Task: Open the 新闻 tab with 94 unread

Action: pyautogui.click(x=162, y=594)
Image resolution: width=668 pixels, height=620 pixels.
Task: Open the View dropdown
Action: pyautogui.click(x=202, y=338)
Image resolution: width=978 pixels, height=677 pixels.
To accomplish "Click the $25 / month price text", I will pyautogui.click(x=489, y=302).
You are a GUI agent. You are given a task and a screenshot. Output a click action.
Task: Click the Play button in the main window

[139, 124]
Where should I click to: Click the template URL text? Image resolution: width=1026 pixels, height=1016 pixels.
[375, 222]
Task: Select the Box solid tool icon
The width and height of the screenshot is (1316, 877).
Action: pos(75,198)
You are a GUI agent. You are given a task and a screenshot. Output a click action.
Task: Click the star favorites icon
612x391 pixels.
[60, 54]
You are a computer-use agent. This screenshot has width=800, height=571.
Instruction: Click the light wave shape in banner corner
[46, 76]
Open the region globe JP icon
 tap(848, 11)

◇ ◇ ◇ ◇

Give back each entry above precisely as it was written.

▶ **TASK OUTPUT**:
Task: Open the 新闻 tab with 94 unread

Action: pyautogui.click(x=162, y=594)
Image resolution: width=668 pixels, height=620 pixels.
Task: Open the View dropdown
Action: pyautogui.click(x=202, y=338)
Image resolution: width=978 pixels, height=677 pixels.
To accomplish "Click the $25 / month price text", I will pyautogui.click(x=489, y=302).
You are a GUI agent. You are given a task and a screenshot. Output a click action.
Task: Click the Play button in the main window

[139, 124]
Where should I click to: Click the template URL text? Image resolution: width=1026 pixels, height=1016 pixels.
[375, 222]
Task: Select the Box solid tool icon
The width and height of the screenshot is (1316, 877).
Action: pos(75,198)
You are a GUI agent. You are given a task and a screenshot. Output a click action.
Task: Click the star favorites icon
612x391 pixels.
[60, 54]
You are a computer-use agent. This screenshot has width=800, height=571.
Instruction: Click the light wave shape in banner corner
[46, 76]
Open the region globe JP icon
 tap(848, 11)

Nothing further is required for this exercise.